PASSAGE GIVEN:
The number of ambiguous loops in stereoscopic correlation as a function of the spacecraft-separation angle [\(\alpha_{\mathrm{s}}\)] is shown. If spacecraft A located at \(\alpha=0^{\circ}\) detects one single loop within a spatial width of \(\Delta x=1\), a spacecraft B at position \(\alpha=90^{\circ}\) detects a number of \(N_{\mathrm {amb}}(\alpha) =\sqrt{N}\) loops that all have the same projection after they have been rotated by an angle of \(-\alpha\) to the viewpoint of spacecraft A in the \(z\)-direction. For an intermediate position B at \(\alpha\), the number of ambiguous loops scales as \(N_{\mathrm{amb}}(\alpha)=\sqrt{N} \sin (\alpha)\).

The ultimate parameter that determines the optimum spacecraft-separation angle for dual-spacecraft stereoscopy is the accuracy of altitude measurements, which depends not only on the ambiguity factor (for stereoscopic correspondence) but also on the spatial resolution of the images. If we make the spacecraft-separation angle smaller and smaller, the horizontal parallax as a function of the altitude becomes also smaller and will reach sub-pixel scale, where the stereoscopic information becomes unmeasurable, because there is a singularity when the spacecraft-separation angles approach zero. Theoretically, the error in the line-of-sight extent [\(\Delta z\)] of a point source observed with a spatial resolution [\(\Delta x\)] can be understood from the “trapezoid relationship” (Aschwanden et al., 2012) shown in Figure 8,

$$ \Delta h_{\mathrm{res}} = {\Delta x / 2 \over \sin{(|\alpha_{\mathrm{s}}|/2)} }, $$

(11)

which exhibits a singularity at spacecraft-separation angle \(\alpha_{\mathrm{s}} =0\) in the number of stereoscopic triangulation points (Figure 6b) and in the accuracy [\(\Delta h\)] (Figure 6d) of stereoscopically triangulated altitudes. For larger spacecraft-separation angles, this finite spatial resolution effect becomes negligible, while uncertainties due to the ambiguity factor in the stereoscopic correspondence dominate. Thus, the center-to-limb variation of the accuracy of altitude measurements is expected to vary as a sine-function as the ambiguity function does (Equation (10)), where the maximum (positive or negative) error corresponds to the half-height range \([h_{\mathrm{max}}/2]\),

$$ \Delta z_{\mathrm{amb}} = {h_{\mathrm{max}} \over 2} \sin{\bigl(|\alpha _{\mathrm{s}}|\bigr)}. $$

(12)

GIVEN EXERCISE A: For each statement, say whether the passage on stereoscopic spacecraft-separation angles agrees with it, answering yes or no and quoting the words that settle it. (i) At larger separation angles, the finite spatial resolution effect is the main source of error. (ii) The accuracy of altitude measurements depends on both the ambiguity factor and the spatial resolution of the images. (iii) The "trapezoid relationship" is shown in Figure 6.
GIVEN EXERCISE B: According to the passage on stereoscopic spacecraft-separation angles, why does the stereoscopic information become unmeasurable as the separation angle is made smaller and smaller?
GIVEN EXERCISE C: Go on with the passage on stereoscopic spacecraft-separation angles from the point where it stops.
The entries that follow are separate material and have no connection to the passage on stereoscopic spacecraft-separation angles.

Page and screen pointing data:
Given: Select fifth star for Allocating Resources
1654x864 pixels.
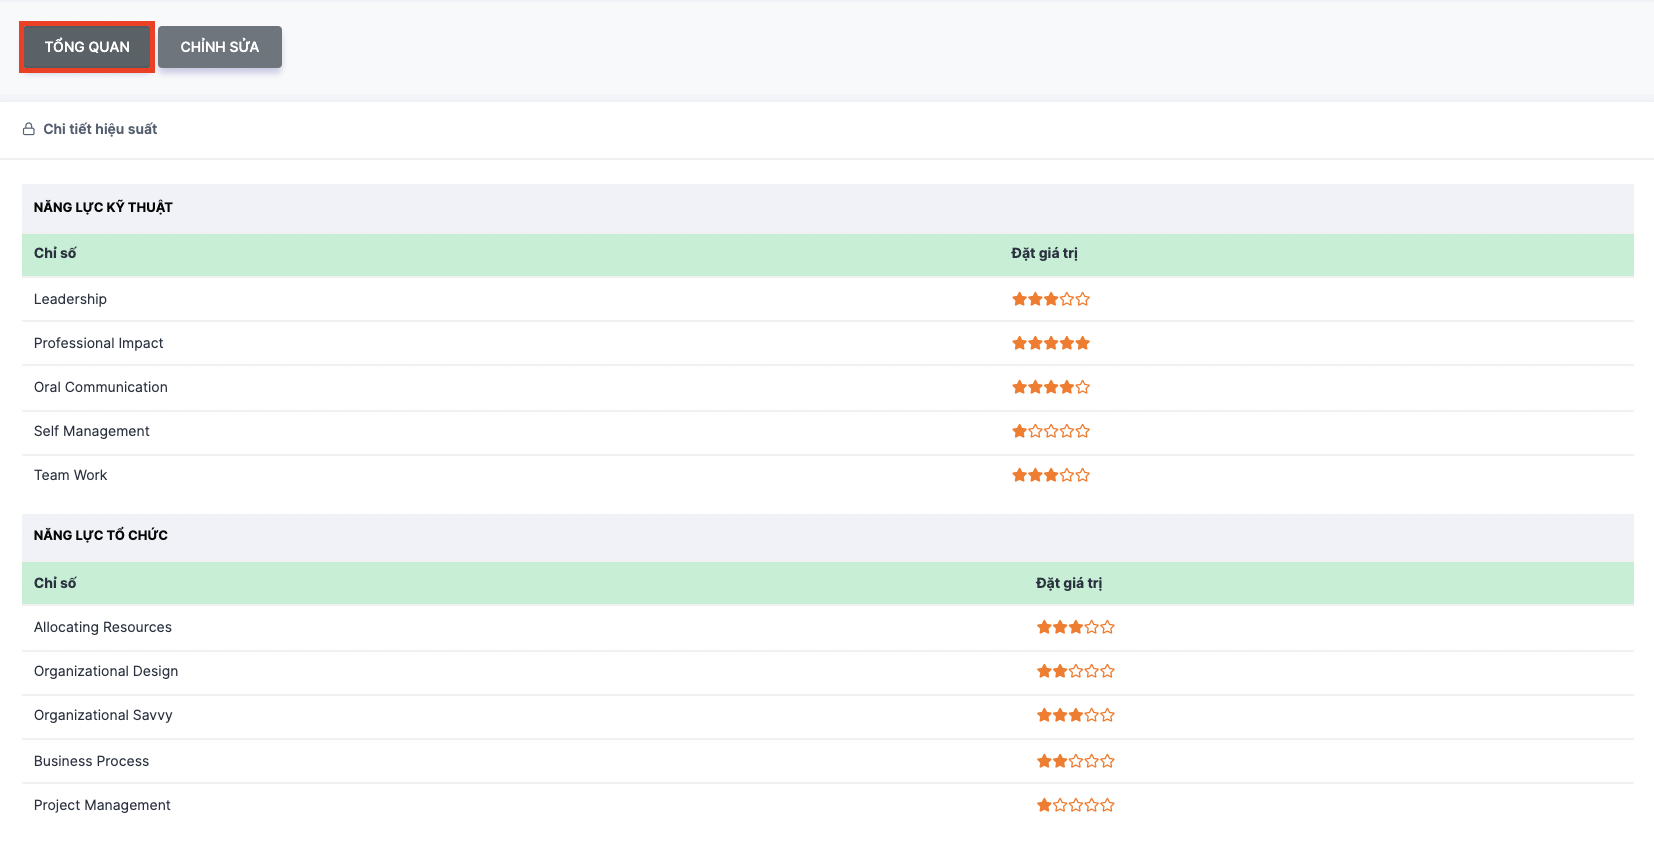Looking at the screenshot, I should [1107, 627].
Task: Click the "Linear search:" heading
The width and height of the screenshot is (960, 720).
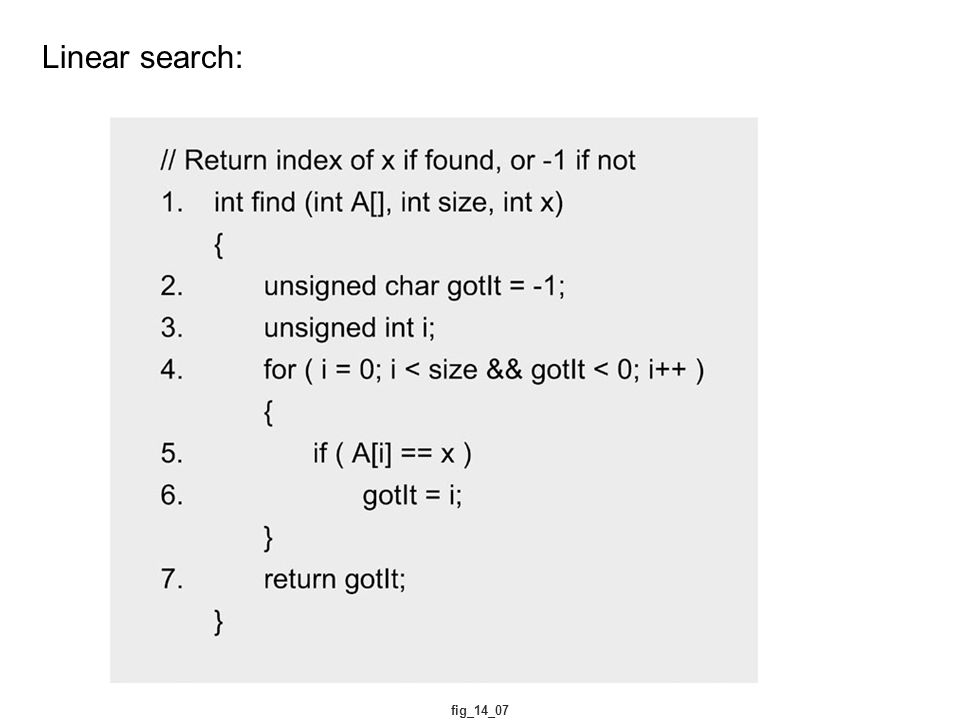Action: tap(142, 58)
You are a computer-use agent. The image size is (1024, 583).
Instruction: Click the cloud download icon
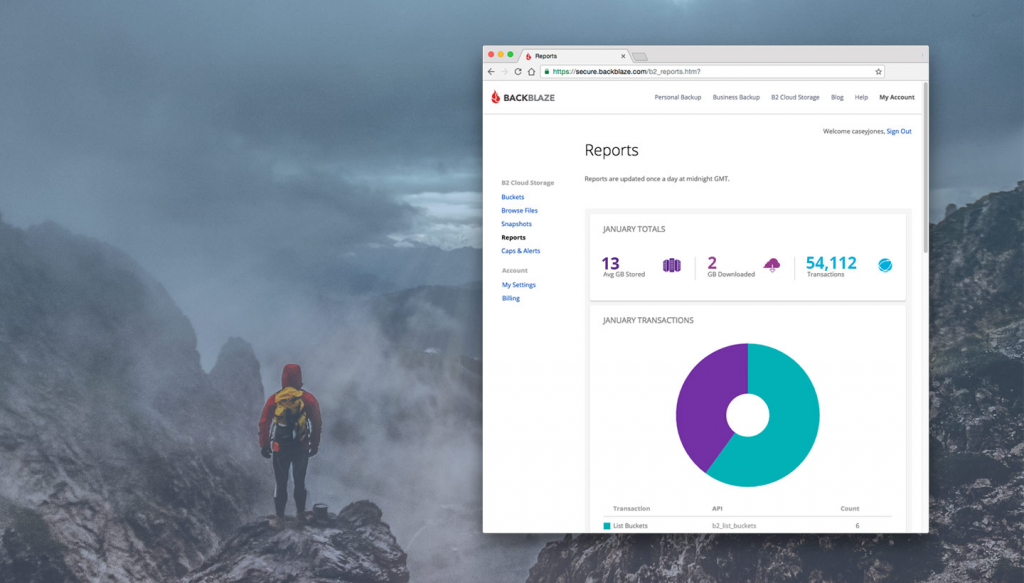[x=772, y=264]
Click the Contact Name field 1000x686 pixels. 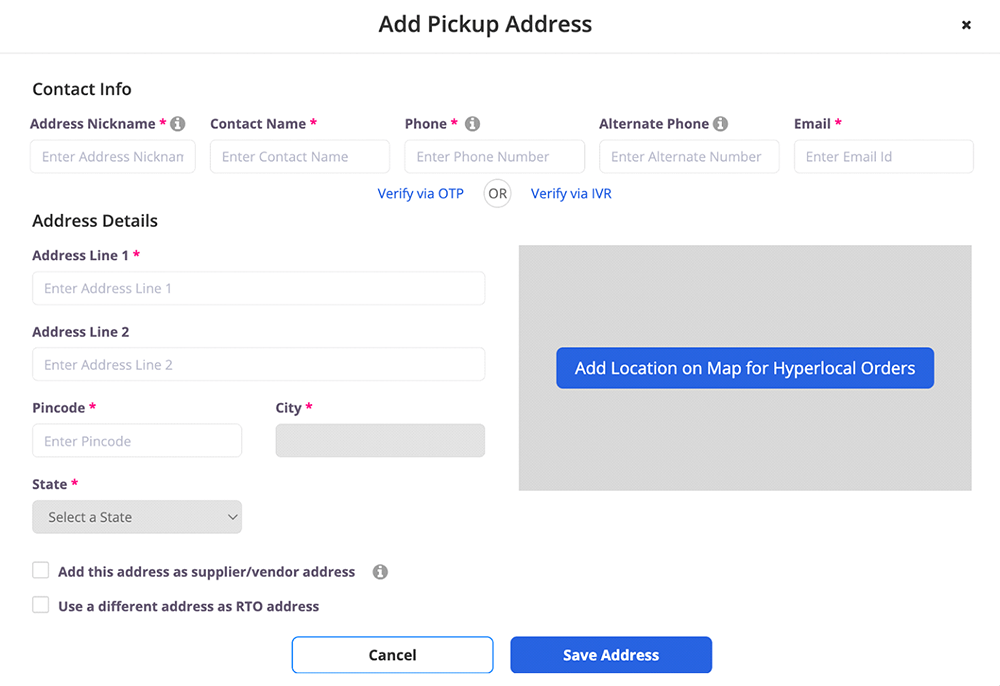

TASK RESPONSE A:
(i) No: "For larger spacecraft-separation angles, this finite spatial resolution effect becomes negligible, while uncertainties due to the ambiguity factor in the stereoscopic correspondence dominate."
(ii) Yes: "depends not only on the ambiguity factor (for stereoscopic correspondence) but also on the spatial resolution of the images"
(iii) No: "the “trapezoid relationship” (Aschwanden et al., 2012) shown in Figure 8"

TASK RESPONSE B: As the separation angle shrinks, the horizontal parallax as a function of altitude also shrinks until it reaches sub-pixel scale. There is a singularity as the separation angles approach zero.

TASK RESPONSE C:
In order to obtain the error in altitude [\(\Delta h\)], we have to correct for the cosine-angle of the projection between the line-of-sight [\(z\)] and the altitude [\(h\)],

$$ \Delta h_{\mathrm{amb}} = \Delta z_{\mathrm{amb}} \cos{|\alpha_{\mathrm{s}}|}, $$

(13)

which yields the combined error (added in quadrature),

$$ \Delta h = \sqrt{ \Delta h_{\mathrm{res}}^{2} + \Delta h_{\mathrm {amb}}^{2} } = \biggl[ \biggl( {\Delta x / 2 ) \over \sin{(|\alpha_{\mathrm{s}}|/2)} } \biggr)^{2} + \biggl( {h_{\mathrm{max}} \over 2} {\sin{ \alpha_{\mathrm{s}}} \cos{\alpha_{\mathrm{s}}}} \biggr)^{2} \biggr]^{1/2}. $$

(14)

This theoretical prediction is overplotted on the numerical datapoints of the uncertainties for the stereoscopic altitude measurements (Figure 6d, smooth-red curve), which matches the data closely in the range of \(-60^{\circ}\le\alpha_{\mathrm{s}} \le+60^{\circ}\). An interesting consequence of this model is that it predicts a highest accuracy at a spacecraft-separation angle of \(\alpha_{\mathrm{s}} \approx8.2^{\circ}\). According to the simulations, the highest accuracy is \(\Delta h \approx0.02~\mathrm{R}_{\odot}\) (or 14 Mm), does not deteriorate more than about a factor of 2 to \(\Delta h \lesssim0.04~\mathrm{R}_{\odot}\) (or 28 Mm) at larger separation angles.

Figure 8

The error trapezoid of stereoscopic triangulation is shown (gray area), given by the two lines of sight of the two observer directions A and B, separated by an angle \(\alpha_{\mathrm{s}}\). The uncertainties [\(\Delta x\)] in the \(x\)-direction and in the \(z\)-direction depend on the pixel width [\(\Delta_{\mathrm{pix}}\)] and half aspect angle [\(\alpha_{\mathrm{s}}/2\)] (Aschwanden et al., 2012).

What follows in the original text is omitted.